Le légataire universel et une de ses sœurs faisaient grief à l’arrêt rendu par la cour d'appel de Paris (CA Paris, Pôle 3, 1ère ch., 4 juillet 2018, n° 18/08142 N° Lexbase : A0810XWW) d’accueillir cette demande, soutenant que l'inertie, la carence ou la faute d'un ou plusieurs héritiers ne pouvaient justifier la désignation d'un mandataire successoral que si celles-ci avaient des conséquences, non point sur la gestion des biens dont ils avaient hérité, mais sur l'administration de la succession, ce qui supposait qu'il y ait une succession à administrer ; que tel ne pouvait être le cas en présence d'un légataire universel, seul propriétaire des biens issus de la succession, qui n'était plus à administrer ; aussi, selon les requérants, en décidant y avoir lieu à désignation d'un mandataire successoral aux motifs, selon eux inopérants, que le légataire universel n'avait pas fait diligence pour publier son titre et refusait de payer les charges de copropriété, ce qui était de nature à paralyser le fonctionnement de la copropriété, et qu'il existait une mésentente avec trois héritiers réservataires qui s'inquiétaient de la dégradation de l'actif provenant de la succession, toutes circonstances impuissantes, selon eux, à caractériser l'existence d'une succession qu'il y aurait lieu d'administrer, la cour d'appel avait violé l'article 813-1 du Code civil.

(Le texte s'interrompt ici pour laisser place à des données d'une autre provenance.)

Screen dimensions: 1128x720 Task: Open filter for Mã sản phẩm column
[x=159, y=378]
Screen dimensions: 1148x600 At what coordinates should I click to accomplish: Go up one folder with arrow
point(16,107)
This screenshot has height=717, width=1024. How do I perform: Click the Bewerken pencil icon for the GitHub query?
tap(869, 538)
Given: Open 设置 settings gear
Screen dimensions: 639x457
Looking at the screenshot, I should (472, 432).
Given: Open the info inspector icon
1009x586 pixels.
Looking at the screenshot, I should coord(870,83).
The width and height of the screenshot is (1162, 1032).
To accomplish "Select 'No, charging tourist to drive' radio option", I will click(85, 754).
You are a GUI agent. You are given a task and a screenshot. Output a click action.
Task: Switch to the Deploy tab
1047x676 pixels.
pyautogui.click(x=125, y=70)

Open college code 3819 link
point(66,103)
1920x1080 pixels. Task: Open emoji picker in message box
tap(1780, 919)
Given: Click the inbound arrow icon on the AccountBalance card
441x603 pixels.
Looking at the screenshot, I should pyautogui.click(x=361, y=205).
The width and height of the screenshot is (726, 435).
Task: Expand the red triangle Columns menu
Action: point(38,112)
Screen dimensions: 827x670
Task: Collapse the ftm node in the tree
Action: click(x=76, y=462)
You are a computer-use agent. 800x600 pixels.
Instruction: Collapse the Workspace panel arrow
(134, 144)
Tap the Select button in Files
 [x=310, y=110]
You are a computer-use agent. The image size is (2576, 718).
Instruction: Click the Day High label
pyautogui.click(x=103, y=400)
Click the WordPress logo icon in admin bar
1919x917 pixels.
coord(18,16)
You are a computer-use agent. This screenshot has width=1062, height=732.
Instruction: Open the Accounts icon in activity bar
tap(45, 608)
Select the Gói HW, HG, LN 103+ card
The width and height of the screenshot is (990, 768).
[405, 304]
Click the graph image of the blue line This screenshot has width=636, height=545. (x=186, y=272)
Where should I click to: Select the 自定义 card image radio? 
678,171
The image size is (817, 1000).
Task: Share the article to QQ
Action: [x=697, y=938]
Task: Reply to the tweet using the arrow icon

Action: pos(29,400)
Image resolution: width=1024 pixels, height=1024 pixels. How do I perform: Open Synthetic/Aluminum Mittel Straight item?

Mais l’argument est écarté par la Cour suprême qui valide l’analyse retenue par la cour d’appel, ayant énoncé les règles précitées. Elle approuve, alors, les juges d’appel qui avaient relevé que, depuis le décès du père, une grande partie des charges de copropriété était impayée, que le légataire universel les avait contestées sans toutefois engager d’action pour faire trancher ce litige, qu’aucune attestation immobilière portant sur la propriété des lots n’avait été publiée depuis huit années, ce qui entravait les diligences que le syndicat des copropriétaires pouvait entreprendre pour recouvrer la dette et qu’il n’était pas démenti que l’immeuble se dégradait, en l’absence d’entretien et de travaux ; les juges avaient ajouté que la situation conflictuelle entre le légataire universel et les autres héritiers réservataires retardait également le règlement de la succession ; de ces énonciations et constatations, caractérisant l’inertie et la carence du légataire universel dans l’administration de la succession et la mésentente entre héritiers, la cour d’appel avait pu déduire qu’il convenait de désigner un mandataire successoral.